• _Texte à lire_:
Le football a toujours été une affaire de migration. Historiquement, toutes les grandes équipes nationales se sont appuyées sur des athlètes issus des immigrations, à l’exception de certains pays européens tels que la Roumanie ou encore  l’Italie, qui commence juste à s’ouvrir avec des joueurs comme Mario Balotelli, d’origine ghanéenne.

Aujourd’hui, en pleine crise des réfugiés, l’Union européenne et ses États membres ne déploient aucune politique concertée d’intégration. Mais dans la société civile, on a vu se mettre en place de nombreux dispositifs pour intégrer ces nouveaux migrants à travers le sport et notamment à travers le football. A haut niveau, la problématique de l’immigration sportive actuelle, c’est plutôt la question du « commerce » des footballeurs mineurs venus d’Afrique pour jouer en Europe. Si certains deviennent professionnels, de nombreux jeunes ne sont pas recrutés et finissent désœuvrés loin de chez eux.

Quelles pistes de travail existent ?

Il faut absolument protéger les mineurs. En leur permettant au maximum de jouer dans leurs pays. Ensuite, s’ils viennent en Europe, il est nécessaire de mettre en place un double projet où les jeunes talents pratiquent le football en parallèle d’un projet éducatif comme le passage d’un diplôme ou l’apprentissage des langues. Les sportifs ne doivent pas être considérés comme une marchandise.

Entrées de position
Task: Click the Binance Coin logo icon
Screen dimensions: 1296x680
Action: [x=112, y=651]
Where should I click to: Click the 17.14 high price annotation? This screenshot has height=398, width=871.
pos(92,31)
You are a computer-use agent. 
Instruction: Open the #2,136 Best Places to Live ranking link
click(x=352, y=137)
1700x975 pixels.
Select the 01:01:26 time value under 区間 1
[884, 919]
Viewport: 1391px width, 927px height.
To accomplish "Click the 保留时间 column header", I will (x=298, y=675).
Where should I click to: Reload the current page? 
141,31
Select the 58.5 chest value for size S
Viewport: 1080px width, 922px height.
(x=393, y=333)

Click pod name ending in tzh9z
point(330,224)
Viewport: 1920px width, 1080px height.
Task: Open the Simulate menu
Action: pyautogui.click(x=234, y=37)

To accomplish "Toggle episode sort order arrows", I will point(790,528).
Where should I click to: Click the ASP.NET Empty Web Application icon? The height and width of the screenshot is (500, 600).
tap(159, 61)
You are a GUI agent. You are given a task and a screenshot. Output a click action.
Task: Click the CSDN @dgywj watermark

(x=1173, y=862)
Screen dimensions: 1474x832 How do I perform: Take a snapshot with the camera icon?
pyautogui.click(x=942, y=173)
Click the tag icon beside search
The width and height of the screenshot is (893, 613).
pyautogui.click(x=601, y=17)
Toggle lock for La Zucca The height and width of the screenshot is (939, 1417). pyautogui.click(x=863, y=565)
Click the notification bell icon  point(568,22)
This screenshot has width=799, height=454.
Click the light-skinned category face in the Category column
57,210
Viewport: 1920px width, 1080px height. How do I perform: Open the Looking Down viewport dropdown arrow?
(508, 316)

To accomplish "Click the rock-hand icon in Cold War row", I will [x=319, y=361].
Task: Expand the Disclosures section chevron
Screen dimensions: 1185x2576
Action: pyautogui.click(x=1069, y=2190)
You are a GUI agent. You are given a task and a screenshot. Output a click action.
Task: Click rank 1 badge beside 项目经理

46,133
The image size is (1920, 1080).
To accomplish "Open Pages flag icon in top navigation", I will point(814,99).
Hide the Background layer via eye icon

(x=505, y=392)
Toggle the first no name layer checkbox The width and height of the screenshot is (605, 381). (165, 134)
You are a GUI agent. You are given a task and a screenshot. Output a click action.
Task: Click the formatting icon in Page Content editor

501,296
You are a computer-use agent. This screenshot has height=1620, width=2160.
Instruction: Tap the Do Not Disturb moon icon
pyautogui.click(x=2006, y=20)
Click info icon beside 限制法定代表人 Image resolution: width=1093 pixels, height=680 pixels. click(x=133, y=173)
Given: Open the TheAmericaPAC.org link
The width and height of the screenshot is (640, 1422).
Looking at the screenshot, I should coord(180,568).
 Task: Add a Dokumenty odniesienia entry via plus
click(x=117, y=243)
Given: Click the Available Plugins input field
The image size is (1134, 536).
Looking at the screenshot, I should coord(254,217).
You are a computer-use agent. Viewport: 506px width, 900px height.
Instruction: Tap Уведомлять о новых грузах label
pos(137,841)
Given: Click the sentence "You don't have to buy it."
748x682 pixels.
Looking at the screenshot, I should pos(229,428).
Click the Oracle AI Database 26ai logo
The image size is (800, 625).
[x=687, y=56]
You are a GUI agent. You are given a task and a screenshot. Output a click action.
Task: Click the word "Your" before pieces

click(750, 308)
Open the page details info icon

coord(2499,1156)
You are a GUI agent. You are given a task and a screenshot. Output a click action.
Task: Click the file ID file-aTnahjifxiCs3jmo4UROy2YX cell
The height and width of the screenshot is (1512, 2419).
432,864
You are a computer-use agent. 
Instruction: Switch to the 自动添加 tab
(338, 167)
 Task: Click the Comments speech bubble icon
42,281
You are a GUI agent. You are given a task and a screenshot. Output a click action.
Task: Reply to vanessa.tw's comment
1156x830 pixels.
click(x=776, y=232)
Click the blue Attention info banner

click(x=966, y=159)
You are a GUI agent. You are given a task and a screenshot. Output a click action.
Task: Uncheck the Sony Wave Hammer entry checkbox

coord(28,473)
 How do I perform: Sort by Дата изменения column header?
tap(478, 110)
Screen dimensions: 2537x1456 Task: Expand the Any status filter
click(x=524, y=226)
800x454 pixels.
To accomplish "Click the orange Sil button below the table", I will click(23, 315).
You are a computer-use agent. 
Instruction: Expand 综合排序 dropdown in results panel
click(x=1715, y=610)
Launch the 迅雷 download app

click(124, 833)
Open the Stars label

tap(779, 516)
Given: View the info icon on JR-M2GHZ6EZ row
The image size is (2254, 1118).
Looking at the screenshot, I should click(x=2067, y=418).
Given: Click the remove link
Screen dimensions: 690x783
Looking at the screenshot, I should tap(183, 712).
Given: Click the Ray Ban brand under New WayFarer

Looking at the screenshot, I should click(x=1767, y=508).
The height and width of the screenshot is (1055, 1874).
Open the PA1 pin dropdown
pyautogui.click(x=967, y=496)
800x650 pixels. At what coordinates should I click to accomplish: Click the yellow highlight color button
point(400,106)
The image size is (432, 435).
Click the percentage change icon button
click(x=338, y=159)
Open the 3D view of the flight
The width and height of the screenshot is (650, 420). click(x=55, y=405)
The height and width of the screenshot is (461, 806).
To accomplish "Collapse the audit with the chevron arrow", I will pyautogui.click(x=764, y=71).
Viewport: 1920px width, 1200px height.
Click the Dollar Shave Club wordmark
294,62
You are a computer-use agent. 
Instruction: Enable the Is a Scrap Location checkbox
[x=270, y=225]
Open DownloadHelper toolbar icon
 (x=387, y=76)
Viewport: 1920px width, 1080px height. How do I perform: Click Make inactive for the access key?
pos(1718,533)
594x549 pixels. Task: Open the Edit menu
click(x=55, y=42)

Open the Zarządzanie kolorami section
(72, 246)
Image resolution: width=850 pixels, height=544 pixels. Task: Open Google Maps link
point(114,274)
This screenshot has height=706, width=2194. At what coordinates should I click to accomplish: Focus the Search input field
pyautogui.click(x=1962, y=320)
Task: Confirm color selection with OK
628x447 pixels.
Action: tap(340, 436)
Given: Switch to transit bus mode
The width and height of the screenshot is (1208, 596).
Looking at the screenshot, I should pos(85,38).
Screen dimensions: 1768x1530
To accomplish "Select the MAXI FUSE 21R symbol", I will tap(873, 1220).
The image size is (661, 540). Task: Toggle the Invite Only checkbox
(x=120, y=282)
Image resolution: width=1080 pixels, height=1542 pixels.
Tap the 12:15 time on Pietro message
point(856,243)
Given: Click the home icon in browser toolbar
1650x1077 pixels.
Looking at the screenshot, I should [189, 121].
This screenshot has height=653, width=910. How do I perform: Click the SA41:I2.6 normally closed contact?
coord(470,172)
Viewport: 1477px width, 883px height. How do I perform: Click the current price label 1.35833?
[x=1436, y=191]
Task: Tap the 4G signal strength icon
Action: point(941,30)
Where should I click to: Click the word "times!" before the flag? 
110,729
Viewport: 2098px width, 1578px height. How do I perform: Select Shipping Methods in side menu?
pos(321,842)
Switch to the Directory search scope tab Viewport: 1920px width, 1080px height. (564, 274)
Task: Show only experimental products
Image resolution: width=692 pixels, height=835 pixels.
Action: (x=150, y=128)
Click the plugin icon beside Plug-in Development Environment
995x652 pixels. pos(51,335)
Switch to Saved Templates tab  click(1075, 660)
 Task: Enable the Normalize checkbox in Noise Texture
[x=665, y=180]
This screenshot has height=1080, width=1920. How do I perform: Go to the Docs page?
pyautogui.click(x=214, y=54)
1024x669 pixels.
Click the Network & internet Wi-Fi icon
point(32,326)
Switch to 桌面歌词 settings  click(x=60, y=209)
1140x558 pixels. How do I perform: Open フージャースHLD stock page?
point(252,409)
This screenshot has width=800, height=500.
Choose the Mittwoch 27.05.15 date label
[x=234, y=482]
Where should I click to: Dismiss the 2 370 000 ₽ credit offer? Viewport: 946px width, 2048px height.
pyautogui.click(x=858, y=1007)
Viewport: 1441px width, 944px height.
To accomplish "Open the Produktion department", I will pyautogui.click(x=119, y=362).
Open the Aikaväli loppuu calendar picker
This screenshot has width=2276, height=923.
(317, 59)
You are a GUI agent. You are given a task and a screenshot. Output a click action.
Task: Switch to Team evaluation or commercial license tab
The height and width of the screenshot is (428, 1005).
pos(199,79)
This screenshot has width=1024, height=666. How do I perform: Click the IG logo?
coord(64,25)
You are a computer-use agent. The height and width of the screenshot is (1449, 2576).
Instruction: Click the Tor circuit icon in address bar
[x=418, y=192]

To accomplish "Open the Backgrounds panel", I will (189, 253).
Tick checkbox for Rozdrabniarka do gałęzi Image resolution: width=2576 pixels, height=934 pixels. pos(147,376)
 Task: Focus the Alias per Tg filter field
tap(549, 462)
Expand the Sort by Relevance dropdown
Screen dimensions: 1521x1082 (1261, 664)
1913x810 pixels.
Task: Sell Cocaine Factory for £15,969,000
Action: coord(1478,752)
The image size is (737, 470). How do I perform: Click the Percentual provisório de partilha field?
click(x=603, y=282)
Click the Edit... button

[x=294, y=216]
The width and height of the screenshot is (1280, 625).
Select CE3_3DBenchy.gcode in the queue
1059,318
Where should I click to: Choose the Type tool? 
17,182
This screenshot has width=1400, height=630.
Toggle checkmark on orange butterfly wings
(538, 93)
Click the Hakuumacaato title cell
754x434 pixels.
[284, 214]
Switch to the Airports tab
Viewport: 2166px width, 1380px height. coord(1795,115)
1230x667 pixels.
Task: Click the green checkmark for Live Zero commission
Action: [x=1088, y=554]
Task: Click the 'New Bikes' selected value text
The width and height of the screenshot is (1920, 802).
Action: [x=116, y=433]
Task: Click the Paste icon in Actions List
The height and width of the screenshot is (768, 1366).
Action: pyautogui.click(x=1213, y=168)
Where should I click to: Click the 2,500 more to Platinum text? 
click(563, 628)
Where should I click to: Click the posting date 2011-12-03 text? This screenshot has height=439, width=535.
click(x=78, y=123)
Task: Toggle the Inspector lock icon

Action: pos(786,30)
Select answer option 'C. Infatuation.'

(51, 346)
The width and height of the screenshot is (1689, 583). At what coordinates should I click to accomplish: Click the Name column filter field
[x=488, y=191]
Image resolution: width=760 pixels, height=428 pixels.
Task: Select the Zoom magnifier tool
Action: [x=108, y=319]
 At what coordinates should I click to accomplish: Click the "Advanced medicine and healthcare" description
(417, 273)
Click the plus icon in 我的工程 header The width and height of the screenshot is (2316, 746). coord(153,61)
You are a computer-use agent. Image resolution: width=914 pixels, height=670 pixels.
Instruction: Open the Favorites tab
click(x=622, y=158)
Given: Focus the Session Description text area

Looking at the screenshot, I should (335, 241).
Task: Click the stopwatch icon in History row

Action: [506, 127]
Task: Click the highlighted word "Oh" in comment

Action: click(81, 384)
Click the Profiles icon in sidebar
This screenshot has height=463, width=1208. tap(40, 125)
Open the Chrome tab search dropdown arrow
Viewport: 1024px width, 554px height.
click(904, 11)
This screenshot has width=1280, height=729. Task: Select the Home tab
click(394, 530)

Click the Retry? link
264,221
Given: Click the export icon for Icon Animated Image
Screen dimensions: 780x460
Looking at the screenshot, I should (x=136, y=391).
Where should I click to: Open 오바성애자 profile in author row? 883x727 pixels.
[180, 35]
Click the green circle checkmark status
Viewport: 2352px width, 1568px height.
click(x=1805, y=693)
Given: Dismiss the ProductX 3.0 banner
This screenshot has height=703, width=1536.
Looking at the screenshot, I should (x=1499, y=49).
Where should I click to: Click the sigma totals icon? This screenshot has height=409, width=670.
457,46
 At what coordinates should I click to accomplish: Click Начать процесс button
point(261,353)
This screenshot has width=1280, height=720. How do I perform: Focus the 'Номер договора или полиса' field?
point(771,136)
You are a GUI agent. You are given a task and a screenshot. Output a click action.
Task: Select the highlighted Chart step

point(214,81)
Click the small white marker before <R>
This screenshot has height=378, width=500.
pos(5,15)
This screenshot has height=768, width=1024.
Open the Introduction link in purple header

• _Consigne A_: D’après le texte sur le football et l’immigration, quelle est l’origine de Mario Balotelli ?
• _Consigne B_: Poursuivez le texte sur le football et l’immigration après sa dernière phrase.

• _Réponse attendue A_: Il est d’origine ghanéenne.

• _Réponse attendue B_:
Il existe des recommandations du Conseil de l’Europe, de l’UEFA et de la FIFA. Ainsi, en 2009, la FIFA a révisé l’article 19 de son règlement dans le but de mieux protéger les mineurs face aux prédateurs du monde du football. Lorsque Michel Platini présidait l’UEFA, il était favorable à l’interdiction du transfert des mineurs provenant d’un autre continent. La plupart des pays membres de l’UE, comme la France, suivent aussi les recommandations du Conseil de l’Europe en la matière. L’objectif c’est de réguler les transferts et d’éviter une sorte de traite des enfants footballeurs d’Afrique vers l’Europe. On pourrait aussi taxer les clubs achetant des joueurs dans les pays du Sud.